▶ **EXTRACTED TEXT**:
Up here in the New York / Tri-state area we hold our annual softball team tryouts during the month of August. Some teams start the first weekend, others wait until the middle and finally some wait until the end. The pattern seems to be that the perceived top flight teams start early to try and lock in the better players, the middle level teams wait until the middle of the month once the best players have committed and the mid-tier players received their rejections, and then the town or rec type teams hold tryouts at the end of the month.
We held our tryouts the second weekend in August – as our organization was still involved in 18u showcases, so we waited. Our local newspaper had advertisements for tryouts for no fewer than fourteen teams at the 12u level, and not everyone advertised this year. Some of the bigger organizations decided they didn’t have to. By the time our tryout day arrived, we were aware of eighteen organizations holding tryouts that weekend. Tryouts are not coordinated between the teams so many teams had tryouts at the same time all located in different towns and counties. Our local softball scene is incredibly diluted right now. Some organizations have two to four teams competing at the same level, as well as with other teams. All together, we probably have close to thirty 12u teams vying for the same players!
In the past, there were four or five good organizations and four or five mid-tier organizations. Each typically only had one team, giving a total of no more than a dozen teams. The rosters used to be twelve to fifteen players deep. Now rosters are only nine or ten players on average and the exception is the twelve or thirteen player team. Some parents who thought they could do a better job than a past coach picked a team name and started their own “organization” or asked an existing organization to let them start another team at the same level they were playing at.
Is this a good situation? Well, I guess it depends on your vantage point and what type of player your daughter is. From an existing manager’s perspective, we now have fewer players to choose from, meaning each team is likely to have a lower overall talent level as there are only so many highly talented players to go around. Some teams will certainly fold as they can’t find enough players to fill a roster and deal with illness, injuries, or things like birthdays and vacations. If you’re a high end player, this isn’t a good situation either as it means the all-star team you were dreaming of being a part of won’t happen. However, if you’re a mid-tier or town/rec type player, this is great news. Smaller rosters mean more playing time for you and more choice in teams.
We’ve also seen another major downside in this. Players of all types playing on what would normally be considered the “wrong” type of team for them. High-end players playing on mid-tier or even town/rec teams so they look like superstars. It’s a great power trip for the player, at least for the time being. However, once the other players catch up a bit, and the high-end player isn’t receiving high-end instruction, the gap between high-end and mid-tier closes quickly. Mid-tier players who may have been invited to play on a high-end team, now don’t want to be the last player on the roster. They would much rather play on lower-end teams to be looked at as a superstar as well. In the end, these players miss out on some of the better training and coaching that the high-end teams would have provided.

▶ **RECORDED INFORMATION**:
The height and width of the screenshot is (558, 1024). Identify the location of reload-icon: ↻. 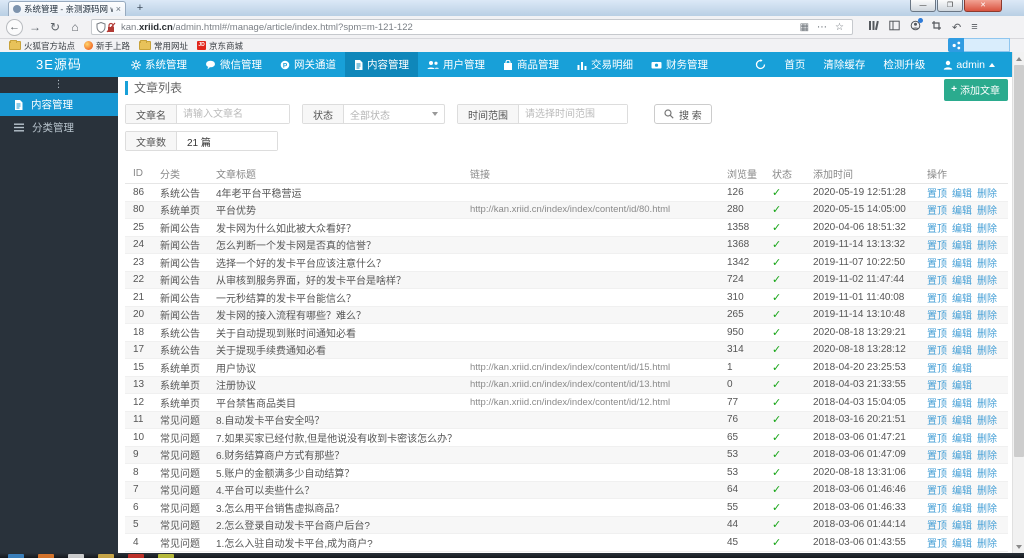
(55, 27).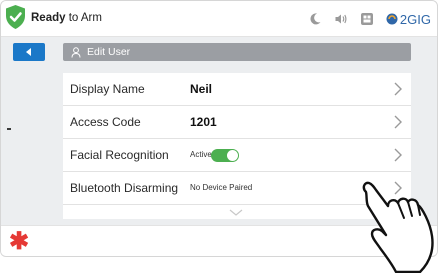 The image size is (438, 273). Describe the element at coordinates (237, 90) in the screenshot. I see `row-display-name: Display Name Neil` at that location.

▶ **WHAT YOU ARE ASKED TO DO**:
Reproduce the passage on youth softball tryouts from "In the past, there" up to and including "were playing at.".

▶ **EXERCISE OUTPUT**:
In the past, there were four or five good organizations and four or five mid-tier organizations. Each typically only had one team, giving a total of no more than a dozen teams. The rosters used to be twelve to fifteen players deep. Now rosters are only nine or ten players on average and the exception is the twelve or thirteen player team. Some parents who thought they could do a better job than a past coach picked a team name and started their own “organization” or asked an existing organization to let them start another team at the same level they were playing at.